▶ [EXERCISES]
- 1) Answer these questions using the commentary on the novel Baal:
(a) In chapter twenty-four, whose mistreatment does Omar witness?
(b) What position did Nádia hold in the mansion before she became something of a lady-in-waiting to Aixa?
(c) In which work did Roberto Schwarz discuss the figure of the agregado?
- 2) Render this sentence from the commentary on the novel Baal in Spanish: "In a way, Nádia is a contemporary reconfiguration of the Machadian “agregado,” or dependent, a very familiar character in Brazil."
- 3) Carry on the commentary on the novel Baal, picking up after its final sentence.

** START OF DOCUMENT **

These time shifts, achieved in only a few paragraphs, are also remarkable in stylistic terms. In chapter twenty-four, for example, Omar witnesses the mistreatment of a black wet nurse and is shocked by the brutal practices of Brazil’s slave-owning society. He makes an immediate connection between this scene from his earlier life and another, which he narrates: that of his grandson Henrique sexually abusing a young girl, in an act of “manly” sadism. While the novel never slips into sociologistic discourse, Omar draws an association between the aggressive virility of contemporary Brazilians and how he saw women and their bodies brutally treated during his lifetime. He also associates this behavior with the most horrifying elements of Brazil’s slave-owning society and its historical imagination, which left an indelible impact on affective, social, sexual, and spousal relations.
Slavery is not the center of the story, but it is present throughout Baal as a subtext, with Betty Milan touching on other delicate social issues traceable to the scar of slavery. For example, there is a former governess of the mansion, Nádia, who becomes something of a lady-in-waiting to Aixa. In a way, Nádia is a contemporary reconfiguration of the Machadian “agregado,” or dependent, a very familiar character in Brazil. The agregado lacks his or her own social place and thus orbits a family like a satellite, living off the good will of others inside a structure where the exploitation of labor reproduces forms of servitude. As Roberto Schwarz taught us in A Master on the Periphery of Capitalism, the figure of the agregado is part of the “structural reduction” (the words of Antonio Cândido) observable in nineteenth-century Brazil and present in Machado de Assis’s fiction: “On the one hand, owners and property (which has a mercantile form); on the other, free men, with no property and no wages – work falls to the slaves – who only partake of social wealth through the good will of the former.”

** END OF DOCUMENT **
** START OF SUPPLIED MATERIAL **

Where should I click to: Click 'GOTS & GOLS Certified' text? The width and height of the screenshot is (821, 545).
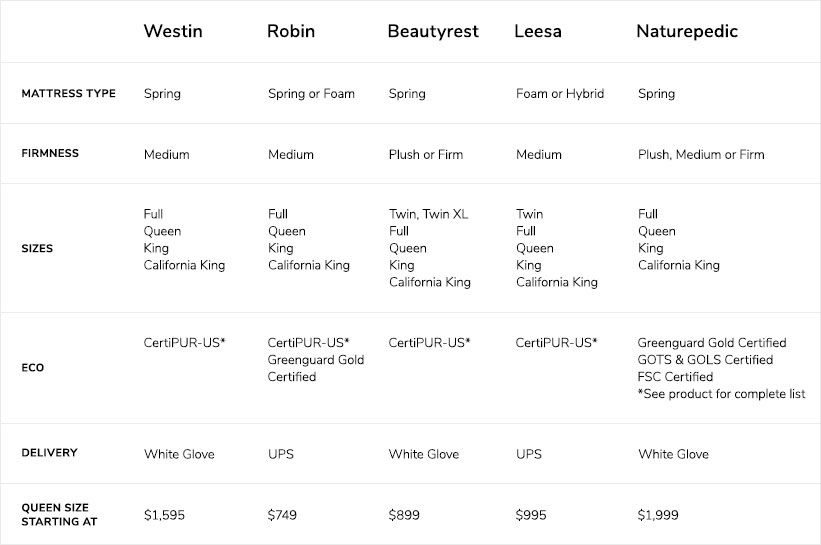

** END OF SUPPLIED MATERIAL **

▶ [FINAL RESULTS]
- 1)
(a) A black wet nurse.
(b) She was a governess.
(c) A Master on the Periphery of Capitalism.

- 2) En cierto modo, Nádia es una reconfiguración contemporánea del «agregado» machadiano, o dependiente, un personaje muy familiar en Brasil.

- 3)
This status quo persists after the abolition of slavery, as demonstrated in Baal, a novel with one foot in each moment, before and after abolition. Society moves away from a slave-owning regime to a regime of free labor, but this change transforms neither the exploited masses nor the acolytes of the exploiters into an autonomous working class that enjoys representativity. So the agregado gravitates around power, remains in a state of dependency, and survives off favors from the powerful.
A number of elements from Brazilian literature and history – the deceased author/narrator (with his mournful nature); slavery; patriarchalism; the exclusion of women, along with actual or symbolic violence against them – make Baal a sort of meditation on Brazilian savagery, revolving around the theme of the destruction of family memory, which is a form of oblivion that constantly expresses itself violently, or as a violent eruption of what has been repressed.
“Because things are forgotten, history doesn’t stop repeating itself. . . .Only remembrance can prevent so much repetition and obstruct evil.” In a way, this sentence, coming at the close of chapter one, announces the theme that runs through this novel. Both in the narrator’s portrayal of the tense Middle Eastern social relations from which he fled and in his microscopic relation with his children, we find a categorical imperative: Evil must be remembered in order to avert it. In Baal, the destruction of family memory must be avoided so a deeper story of exclusion, injustice, and oppression is not perpetuated.
Lastly, we would do well to remember that the title Baal is an allusion to a divinity from the ancient Phoenician culture, the god of fertility but also of destruction. The book deals with the demolition of the mansion Baal, and this mansion embodies memory. Memory thus harbors within itself the seed of its own destruction, metaphorically concentrating in the name Baal all the tension running through this remarkable novel by Betty Milan.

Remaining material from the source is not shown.